=== Work to complete ===
Please rewrite the part of the rows that opens with the first row and closes with the line containing "Boost Your Website", both ends included, keeping each row's text unchanged. Add 142 to every number in the coordinates.
# # #
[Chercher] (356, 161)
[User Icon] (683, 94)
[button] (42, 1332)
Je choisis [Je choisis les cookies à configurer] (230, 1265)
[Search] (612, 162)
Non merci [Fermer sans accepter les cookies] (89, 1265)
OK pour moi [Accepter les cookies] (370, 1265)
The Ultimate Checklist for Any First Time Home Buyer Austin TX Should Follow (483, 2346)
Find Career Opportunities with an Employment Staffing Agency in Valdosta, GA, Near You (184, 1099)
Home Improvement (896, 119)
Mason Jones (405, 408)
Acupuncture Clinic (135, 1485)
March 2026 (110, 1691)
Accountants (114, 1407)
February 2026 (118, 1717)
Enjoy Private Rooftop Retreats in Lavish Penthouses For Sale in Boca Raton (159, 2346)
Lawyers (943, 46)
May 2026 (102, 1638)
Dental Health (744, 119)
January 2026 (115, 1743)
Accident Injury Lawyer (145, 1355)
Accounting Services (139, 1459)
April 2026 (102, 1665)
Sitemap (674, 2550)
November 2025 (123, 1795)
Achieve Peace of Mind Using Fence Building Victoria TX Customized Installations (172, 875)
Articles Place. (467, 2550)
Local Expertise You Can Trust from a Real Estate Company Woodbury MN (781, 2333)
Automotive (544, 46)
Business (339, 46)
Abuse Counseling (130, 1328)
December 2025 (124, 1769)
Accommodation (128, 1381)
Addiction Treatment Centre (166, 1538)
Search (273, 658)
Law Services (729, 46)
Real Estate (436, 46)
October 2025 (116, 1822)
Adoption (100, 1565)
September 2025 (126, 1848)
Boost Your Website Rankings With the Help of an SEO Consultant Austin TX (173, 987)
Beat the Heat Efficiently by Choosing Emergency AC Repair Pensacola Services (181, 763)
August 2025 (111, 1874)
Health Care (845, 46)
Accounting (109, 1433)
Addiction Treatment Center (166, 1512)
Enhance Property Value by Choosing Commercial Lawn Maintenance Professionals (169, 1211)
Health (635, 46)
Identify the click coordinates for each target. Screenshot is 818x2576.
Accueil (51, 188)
# # #
=== Output ===
[Chercher] (498, 303)
[User Icon] (825, 236)
[button] (184, 1474)
Je choisis [Je choisis les cookies à configurer] (372, 1407)
[Search] (754, 304)
Non merci [Fermer sans accepter les cookies] (231, 1407)
OK pour moi [Accepter les cookies] (512, 1407)
The Ultimate Checklist for Any First Time Home Buyer Austin TX Should Follow (625, 2488)
Find Career Opportunities with an Employment Staffing Agency in Valdosta, GA, Near You (326, 1241)
Home Improvement (1038, 261)
Mason Jones (547, 550)
Acupuncture Clinic (277, 1627)
March 2026 (252, 1833)
Accountants (256, 1549)
February 2026 (260, 1859)
Enjoy Private Rooftop Retreats in Lavish Penthouses For Sale in Boca Raton (301, 2488)
Lawyers (1085, 188)
May 2026 (244, 1780)
Dental Health (886, 261)
January 2026 (257, 1885)
Accident Injury Lawyer (287, 1497)
Accounting Services (281, 1601)
April 2026 (244, 1807)
Sitemap (816, 2692)
November 2025 (265, 1937)
Achieve Peace of Mind Using Fence Building Victoria TX Customized Installations (314, 1017)
Articles Place. (609, 2692)
Local Expertise You Can Trust from a Real Estate Company Woodbury MN (923, 2475)
Automotive (686, 188)
Business (481, 188)
Abuse Counseling (272, 1470)
December 2025 (266, 1911)
Accommodation (270, 1523)
Addiction Treatment Centre (308, 1680)
Search (415, 800)
Law Services (871, 188)
Real Estate (578, 188)
October 2025 (258, 1964)
Adoption (242, 1707)
September 2025 (268, 1990)
Boost Your Website Rankings With the Help of an SEO Consultant Austin TX (315, 1129)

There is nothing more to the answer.